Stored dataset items

- - - -

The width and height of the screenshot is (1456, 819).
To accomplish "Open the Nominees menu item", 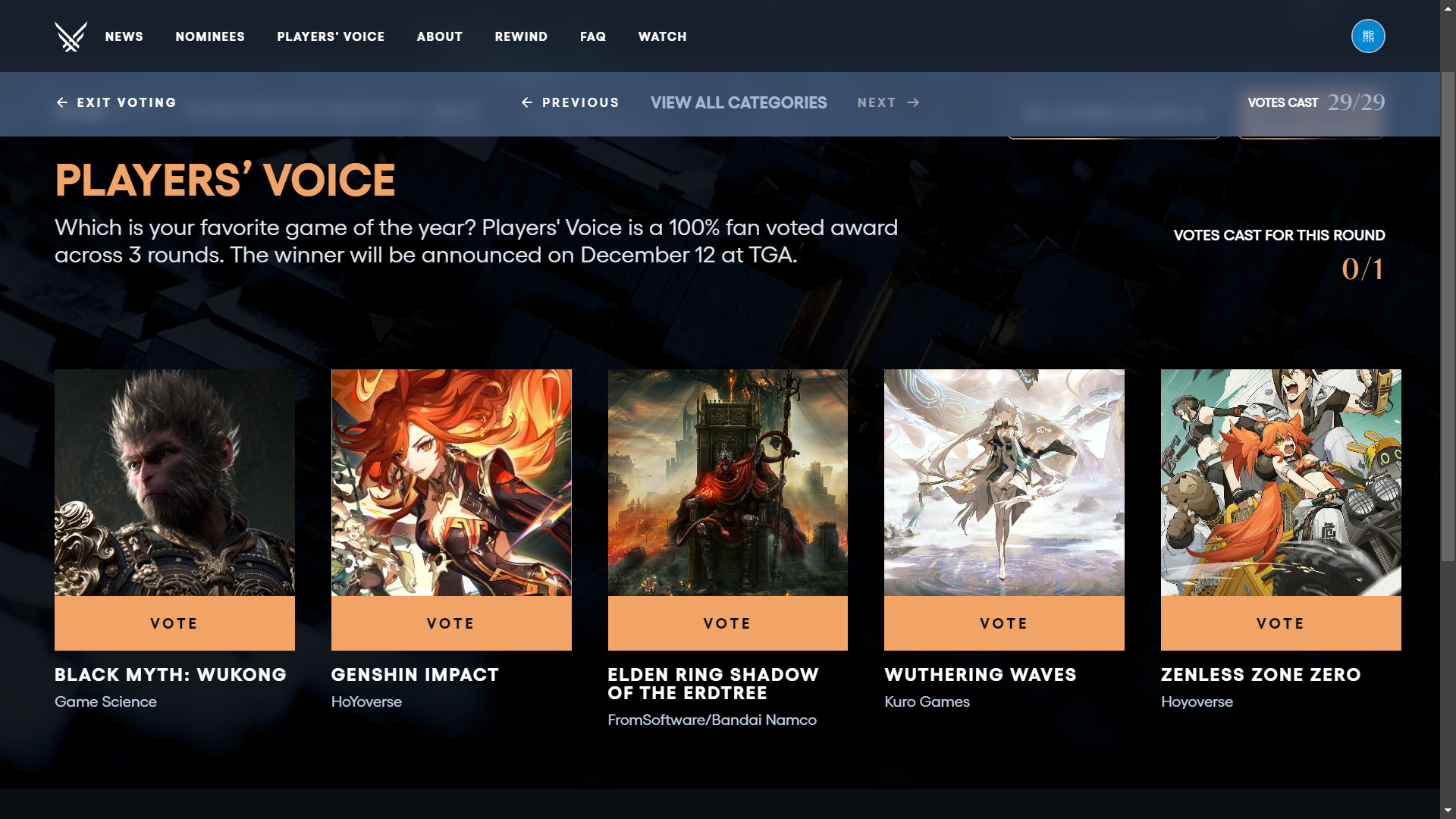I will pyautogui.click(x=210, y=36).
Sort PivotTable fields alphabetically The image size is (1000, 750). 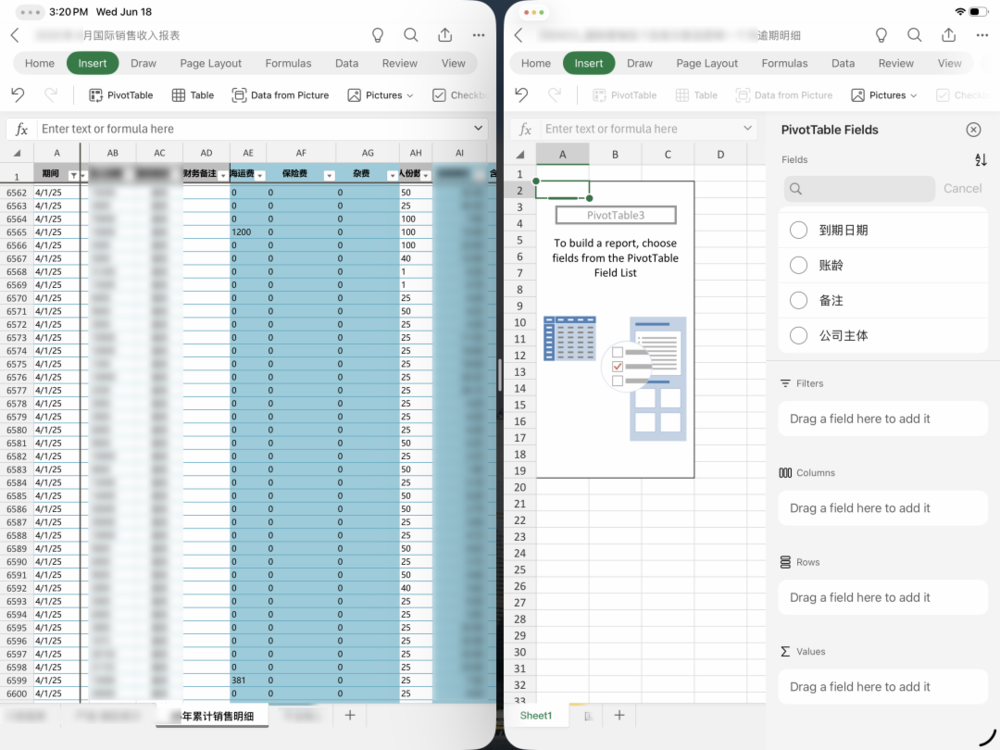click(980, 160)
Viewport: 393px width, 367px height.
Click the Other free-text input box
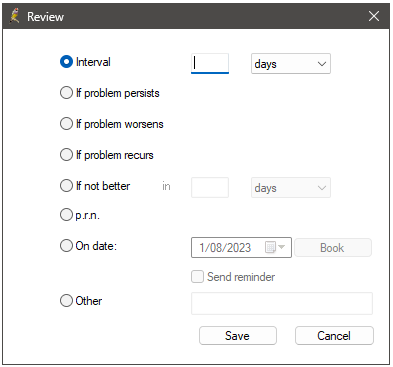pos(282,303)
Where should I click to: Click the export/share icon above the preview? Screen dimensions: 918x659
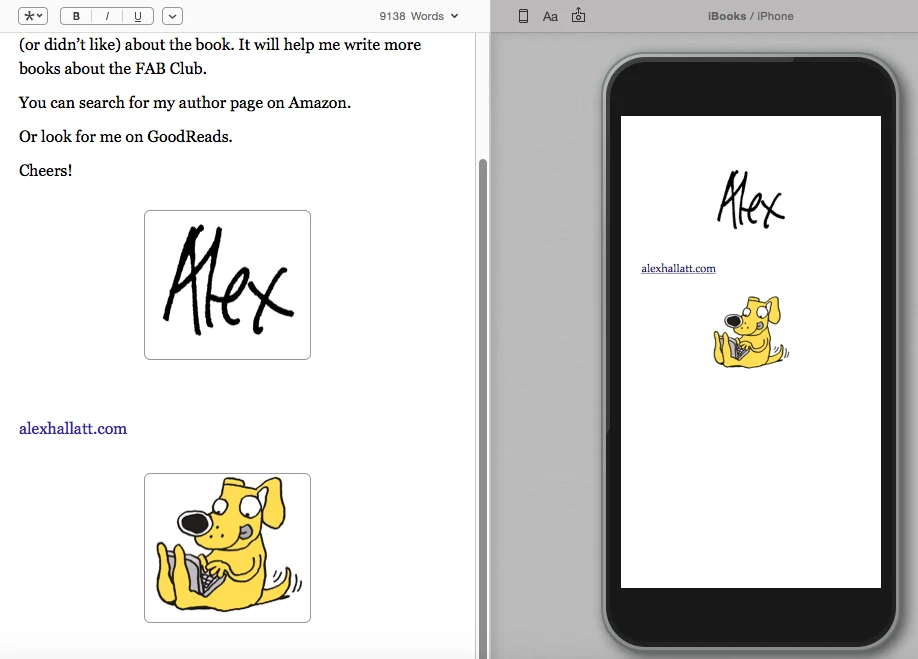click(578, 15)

- - - -

• Work to complete
Output the stretch of records from the line containing "Where should I" through the end of the records as a two-column CSV with the headers request and answer. Give one row per request, putting each value in a single quoted field with line breaks replaced by spaces, and leave the pictures out.

• Correct response
request,answer
"Where should I click to: Click the export/share icon above the preview? Screen dimensions: 918x659","click(578, 15)"